## READING TEXT
━━━━━━

- Volume 1 of Q and A with Atsushi (left) and Yuho (right)

QあんどA (Kyū ando Ē)
- Genre: Romantic comedy
- Written by: Mitsuru Adachi
- Published by: Shogakukan
- Magazine: Monthly Shōnen Sunday
- Original run: May 12, 2009 – April 12, 2012
- Volumes: 6
- Anime and manga portal

= Q and A (manga) =

Japanese manga series

Q and A (QあんどA, Kyū ando Ē) is a Japanese manga series written and illustrated by Mitsuru Adachi. It was serialized in Shogakukan's Monthly Shōnen Sunday from May 2009 to March 2012. It was one of the first manga to be launched in Gessan. The "Q" in the title is for the nickname "Q-chan" for character Hisashi, and the "A" for Atsushi.

━━━━━━

(Collected data entries)
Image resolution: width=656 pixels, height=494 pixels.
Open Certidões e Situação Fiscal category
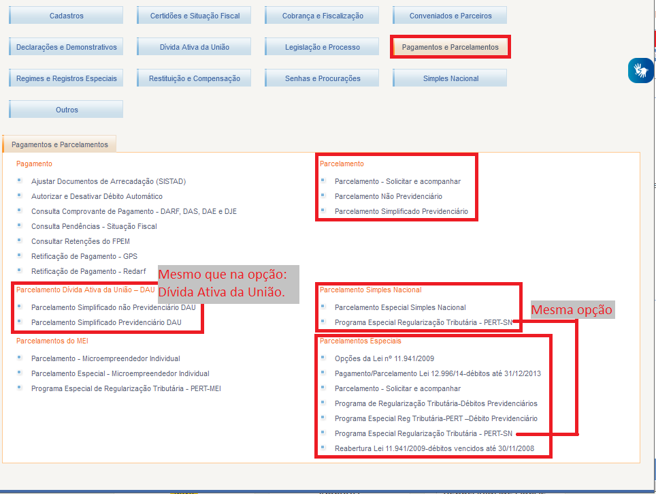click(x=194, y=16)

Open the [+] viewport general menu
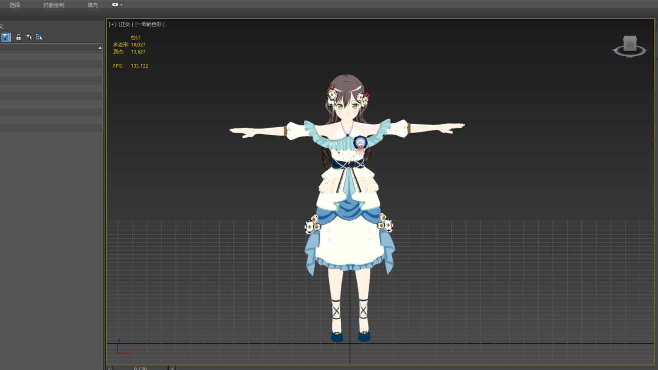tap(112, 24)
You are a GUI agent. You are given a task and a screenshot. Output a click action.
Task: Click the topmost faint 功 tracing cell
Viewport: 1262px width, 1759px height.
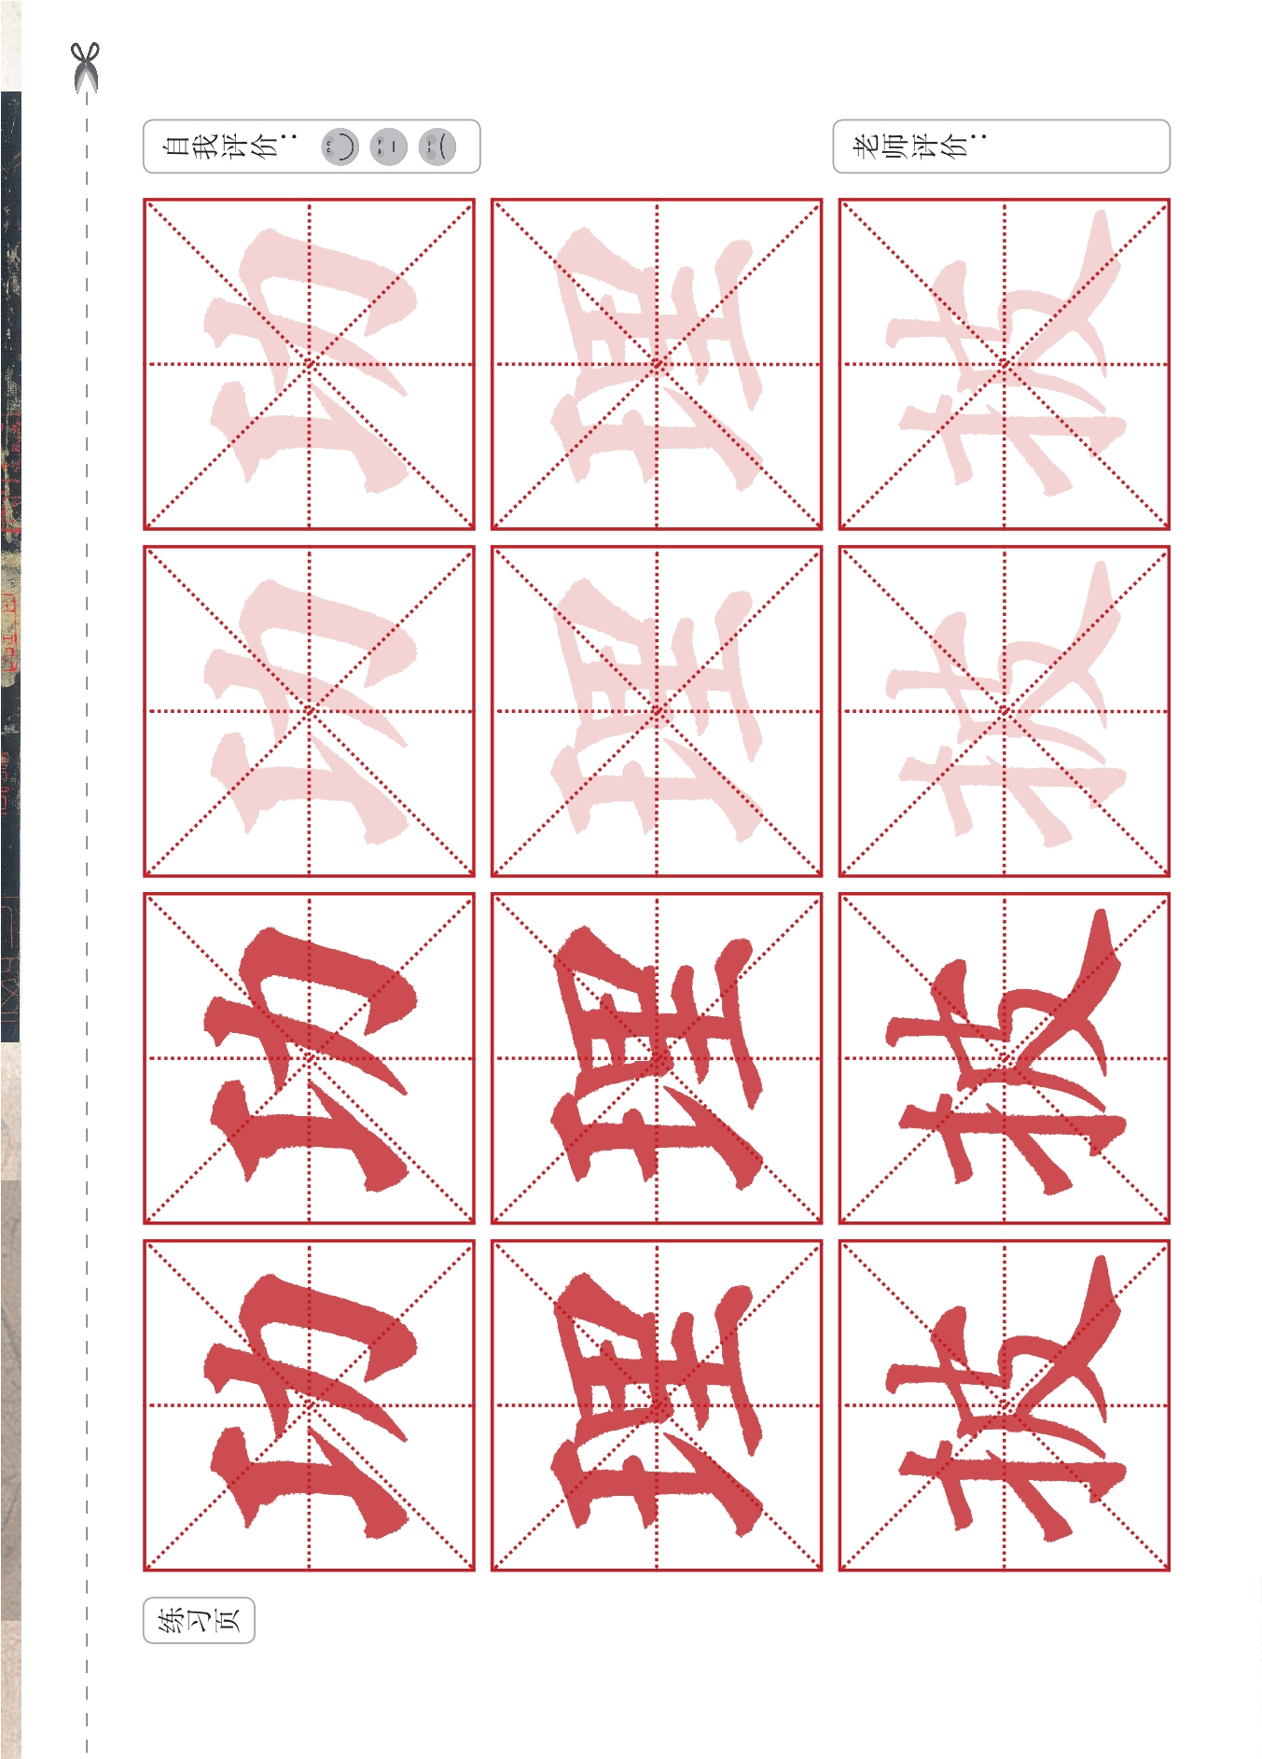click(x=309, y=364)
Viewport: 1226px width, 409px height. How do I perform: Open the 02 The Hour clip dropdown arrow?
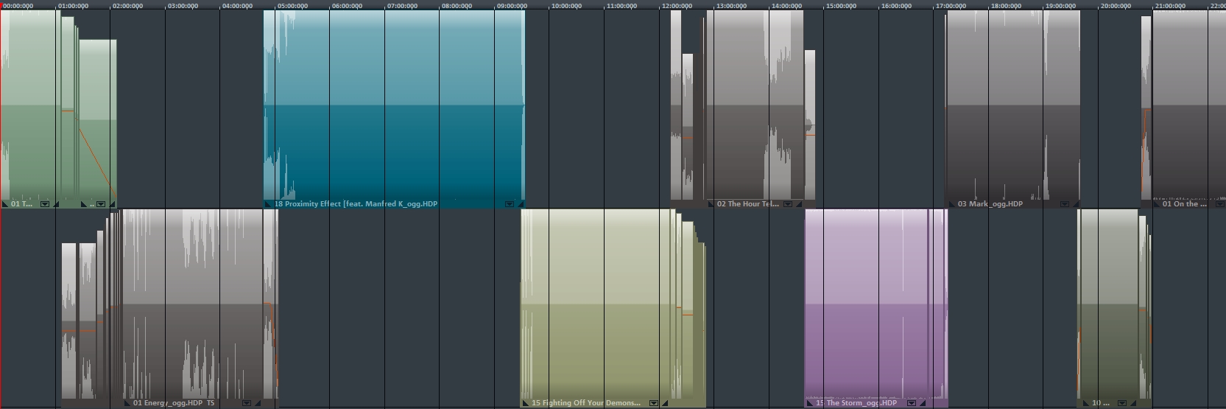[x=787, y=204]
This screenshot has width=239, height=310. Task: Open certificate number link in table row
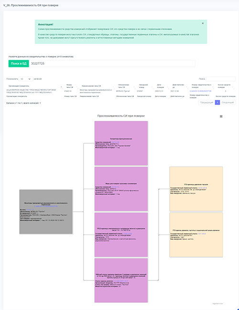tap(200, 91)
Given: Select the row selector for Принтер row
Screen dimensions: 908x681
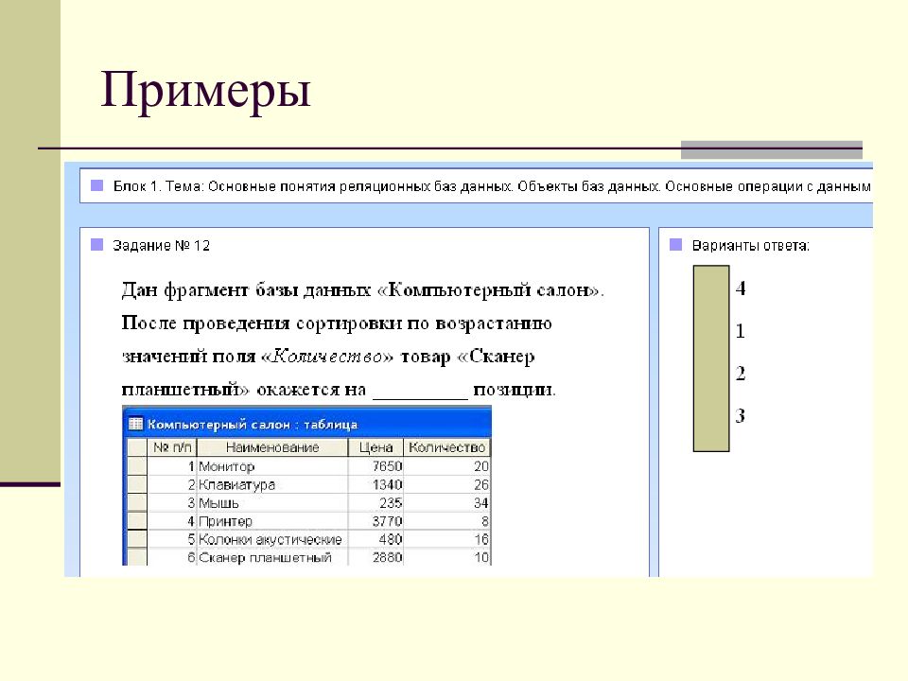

━━━━━━

## TASK OBJECTIVE
Continue the text about the Q and A manga from the point where it stops.

## OUTPUT
==Plot==
Atsushi Ando and his family moved away from his hometown after the death of his older brother, Hitsushi, nicknamed Q-chan, but they eventually return after six years. When returning home from his first day out after moving in, Atsushi sees his brother is still around in the form of a ghost, waiting for the family to come back all these years. In a feverish haze, he is convinced he is just seeing things, but the next morning realizes that his brother's ghost is still present. Not only that, but the only one who can see Hitsushi's ghost is Atsushi.

==Characters==
- Atsushi Ando
15-years-old and a first year in high school. Atsushi lived in the shadow of his brother, always being compared to him and being given high expectations. He accidentally joins the track and field team when Q-chan submits his application for him against his will.
- Hisashi Ando (Q-chan)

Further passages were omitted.